I had a coupon (that's like saying the Atlantic Ocean is wet). Even people who have no need for anything at HF and have never gone inside, have a coupon.

I had forgotten where I saw it, but there was an interesting technique for measuring the tension of bandsaw blades. It seems you open a pair of calipers to a fixed distance (makes no difference what distance as long as you know what it is. We can call it Jaw Opening), loosen the tension on the bandsaw, clamp the calipers to the blade, zero the calipers and then re-tension the blade until you get a specific reading.

It all has to do with Young's Modulus of Elasticity. (basically, how much tension stretches stuff.)
Young's Modulus for steel is 29,000,000. 

Dividing that into the desired blade tension will give the amount of stretch per inch. Multiply that times the Jaw opening in inches and you know what movement you need to achieve a desired tension.

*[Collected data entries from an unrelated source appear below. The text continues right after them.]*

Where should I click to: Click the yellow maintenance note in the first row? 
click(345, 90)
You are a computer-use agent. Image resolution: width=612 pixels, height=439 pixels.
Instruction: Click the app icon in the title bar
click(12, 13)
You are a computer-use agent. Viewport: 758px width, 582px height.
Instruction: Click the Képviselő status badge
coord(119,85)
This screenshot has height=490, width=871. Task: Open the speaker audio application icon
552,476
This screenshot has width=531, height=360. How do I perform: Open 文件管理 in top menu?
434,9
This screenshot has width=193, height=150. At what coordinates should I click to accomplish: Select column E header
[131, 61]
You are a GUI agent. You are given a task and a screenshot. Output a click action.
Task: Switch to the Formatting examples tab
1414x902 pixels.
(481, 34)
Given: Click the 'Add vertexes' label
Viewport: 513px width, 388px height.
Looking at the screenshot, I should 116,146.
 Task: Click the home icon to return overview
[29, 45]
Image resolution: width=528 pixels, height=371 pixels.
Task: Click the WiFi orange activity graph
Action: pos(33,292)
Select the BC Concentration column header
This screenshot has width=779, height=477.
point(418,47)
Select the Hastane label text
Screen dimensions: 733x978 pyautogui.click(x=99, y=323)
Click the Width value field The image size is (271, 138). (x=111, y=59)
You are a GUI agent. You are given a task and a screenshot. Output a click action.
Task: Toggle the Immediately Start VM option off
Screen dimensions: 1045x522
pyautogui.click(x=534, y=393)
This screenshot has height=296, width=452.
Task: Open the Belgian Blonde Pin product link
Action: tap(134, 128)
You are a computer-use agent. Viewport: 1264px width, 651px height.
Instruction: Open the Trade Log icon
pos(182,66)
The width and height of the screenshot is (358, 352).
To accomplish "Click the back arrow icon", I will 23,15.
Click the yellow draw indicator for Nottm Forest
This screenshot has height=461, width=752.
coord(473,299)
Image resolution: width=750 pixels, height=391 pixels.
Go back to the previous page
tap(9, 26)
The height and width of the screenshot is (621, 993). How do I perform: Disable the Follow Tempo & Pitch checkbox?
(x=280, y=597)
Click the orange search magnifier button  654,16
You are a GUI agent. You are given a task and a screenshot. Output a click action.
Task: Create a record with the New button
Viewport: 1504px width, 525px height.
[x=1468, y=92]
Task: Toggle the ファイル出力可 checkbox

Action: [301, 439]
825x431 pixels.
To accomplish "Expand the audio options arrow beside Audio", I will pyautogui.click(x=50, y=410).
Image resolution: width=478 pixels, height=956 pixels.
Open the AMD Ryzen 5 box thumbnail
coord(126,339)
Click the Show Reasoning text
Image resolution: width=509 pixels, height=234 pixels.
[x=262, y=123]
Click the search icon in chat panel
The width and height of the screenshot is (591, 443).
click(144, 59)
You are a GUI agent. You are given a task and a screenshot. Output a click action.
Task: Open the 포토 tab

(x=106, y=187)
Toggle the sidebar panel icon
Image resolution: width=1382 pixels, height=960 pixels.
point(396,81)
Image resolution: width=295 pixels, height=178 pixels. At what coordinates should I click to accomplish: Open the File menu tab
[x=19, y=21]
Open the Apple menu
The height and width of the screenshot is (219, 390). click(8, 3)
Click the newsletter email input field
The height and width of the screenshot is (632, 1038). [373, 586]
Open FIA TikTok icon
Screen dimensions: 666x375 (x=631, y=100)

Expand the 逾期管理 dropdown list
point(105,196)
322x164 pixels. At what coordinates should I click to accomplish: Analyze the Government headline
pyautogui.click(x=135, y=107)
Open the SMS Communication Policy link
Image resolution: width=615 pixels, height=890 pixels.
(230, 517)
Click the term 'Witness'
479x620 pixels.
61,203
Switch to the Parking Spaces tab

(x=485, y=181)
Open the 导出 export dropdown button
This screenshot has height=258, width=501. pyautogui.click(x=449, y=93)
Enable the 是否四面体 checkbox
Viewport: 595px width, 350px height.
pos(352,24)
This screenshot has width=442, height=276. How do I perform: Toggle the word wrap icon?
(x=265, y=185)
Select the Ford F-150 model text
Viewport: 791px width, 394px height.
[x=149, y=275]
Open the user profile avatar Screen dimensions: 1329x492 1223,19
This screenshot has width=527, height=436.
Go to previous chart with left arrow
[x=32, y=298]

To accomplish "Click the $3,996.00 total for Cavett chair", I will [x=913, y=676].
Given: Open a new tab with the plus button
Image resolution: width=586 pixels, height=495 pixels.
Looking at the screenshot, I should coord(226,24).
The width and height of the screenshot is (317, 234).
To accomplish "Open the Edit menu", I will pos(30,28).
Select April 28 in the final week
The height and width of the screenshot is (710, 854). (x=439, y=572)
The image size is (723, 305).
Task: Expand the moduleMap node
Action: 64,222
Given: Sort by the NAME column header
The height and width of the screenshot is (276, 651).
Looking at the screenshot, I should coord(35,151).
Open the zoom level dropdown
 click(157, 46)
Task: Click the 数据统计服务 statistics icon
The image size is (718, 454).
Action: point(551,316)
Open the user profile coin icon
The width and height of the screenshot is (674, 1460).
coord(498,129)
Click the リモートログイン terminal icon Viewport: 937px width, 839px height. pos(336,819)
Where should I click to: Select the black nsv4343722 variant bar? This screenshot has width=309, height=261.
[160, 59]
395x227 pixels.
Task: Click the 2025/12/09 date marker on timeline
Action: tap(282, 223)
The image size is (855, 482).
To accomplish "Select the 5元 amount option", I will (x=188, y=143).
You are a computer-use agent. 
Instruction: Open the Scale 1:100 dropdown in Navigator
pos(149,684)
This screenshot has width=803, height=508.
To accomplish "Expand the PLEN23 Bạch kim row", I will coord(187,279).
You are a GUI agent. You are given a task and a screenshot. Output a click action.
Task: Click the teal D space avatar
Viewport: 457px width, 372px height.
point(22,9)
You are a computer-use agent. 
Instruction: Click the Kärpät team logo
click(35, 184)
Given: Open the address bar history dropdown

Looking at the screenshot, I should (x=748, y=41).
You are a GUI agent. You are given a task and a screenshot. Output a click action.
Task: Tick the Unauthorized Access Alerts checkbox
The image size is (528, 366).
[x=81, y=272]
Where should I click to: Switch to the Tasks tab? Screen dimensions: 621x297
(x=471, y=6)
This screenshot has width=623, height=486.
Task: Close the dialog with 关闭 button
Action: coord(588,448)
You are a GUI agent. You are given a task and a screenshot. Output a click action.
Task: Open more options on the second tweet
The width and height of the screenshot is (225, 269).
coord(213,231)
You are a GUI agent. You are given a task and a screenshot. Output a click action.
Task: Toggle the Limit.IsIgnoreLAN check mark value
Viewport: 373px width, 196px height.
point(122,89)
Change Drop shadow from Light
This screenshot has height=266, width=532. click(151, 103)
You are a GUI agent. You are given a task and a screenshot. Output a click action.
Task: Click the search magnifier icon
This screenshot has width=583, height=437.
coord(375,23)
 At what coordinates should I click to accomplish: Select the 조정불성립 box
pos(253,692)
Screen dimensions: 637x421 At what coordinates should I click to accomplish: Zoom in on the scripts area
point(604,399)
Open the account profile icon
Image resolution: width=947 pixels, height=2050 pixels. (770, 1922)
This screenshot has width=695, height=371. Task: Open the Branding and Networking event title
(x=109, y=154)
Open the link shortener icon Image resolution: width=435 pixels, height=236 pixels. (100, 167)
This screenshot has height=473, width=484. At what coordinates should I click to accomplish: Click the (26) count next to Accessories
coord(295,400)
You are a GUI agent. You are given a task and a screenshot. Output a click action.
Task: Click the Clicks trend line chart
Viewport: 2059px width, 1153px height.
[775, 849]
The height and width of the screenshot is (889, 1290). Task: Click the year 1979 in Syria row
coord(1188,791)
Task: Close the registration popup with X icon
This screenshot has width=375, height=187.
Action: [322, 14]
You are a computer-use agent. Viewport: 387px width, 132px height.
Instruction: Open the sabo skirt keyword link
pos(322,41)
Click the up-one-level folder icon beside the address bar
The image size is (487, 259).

I did a quick spreadsheet.


----------



## Tin Falcon

Interesting look here 


http://www.simondsinternational.com/publications/digital-tension-gauge.pdf
you could probably glue a couple magnets on to hold yours in place.


Tin


----------



## Tin Falcon

I have a shop made dial type . a buddy was making and selling these . the production model was engraved with his logo. I helped him with the development and sales he gave me this one. 
it is 5 inches clamp to clamp.

I could add one of these http://www.grizzly.com/products/Dial-Indicator-0-05-Range-x-0-0001-/G9806
only $31

Tin


----------



## Lakc

Silly me, I always just plucked the blade like a one string harp until it was "just about right". ;D


----------



## Tin Falcon

if you have perfect pitch and know what note you need why not. I have been told I am tone deaf. I could compare the results of the gage to the electronic tuner and see if that works. 
Tin


----------



## Lew Hartswick

Lakc said:


> Silly me, I always just plucked the blade like a one string harp until it was "just about right". ;D


  TSAR  (that sounds about right).  Just like the soaring instructor taught me landing
patterns TLAR (that looks about right).  
   ...lew...


----------



## DanP

OK, I understand the concept here but wouldn't these numbers change depending on the thickness of the blade?  Also what is the correct tension?  It must vary between bandsaws.  If you have a very small bandsaw I would think the tension should be less than say a very large bandsaw.  My saw was built in the late 1920's, it has wood wheels and a wood frame, all the other parts, the top guide and tension mechanism are metal, the bottom guide is iron wood.  It uses a 96" blade and will take up to a 3/4" wide blade.  I tension it by feel then turn it on and off, if it doesn't cost about 6" of blade travel it's too tight and too loose if it travels more.


----------



## Tin Falcon

> OK, I understand the concept here but wouldn't these numbers change depending on the thickness of the blade? Also what is the correct tension? It must vary between bandsaws



the tension will vary depending on the blade. 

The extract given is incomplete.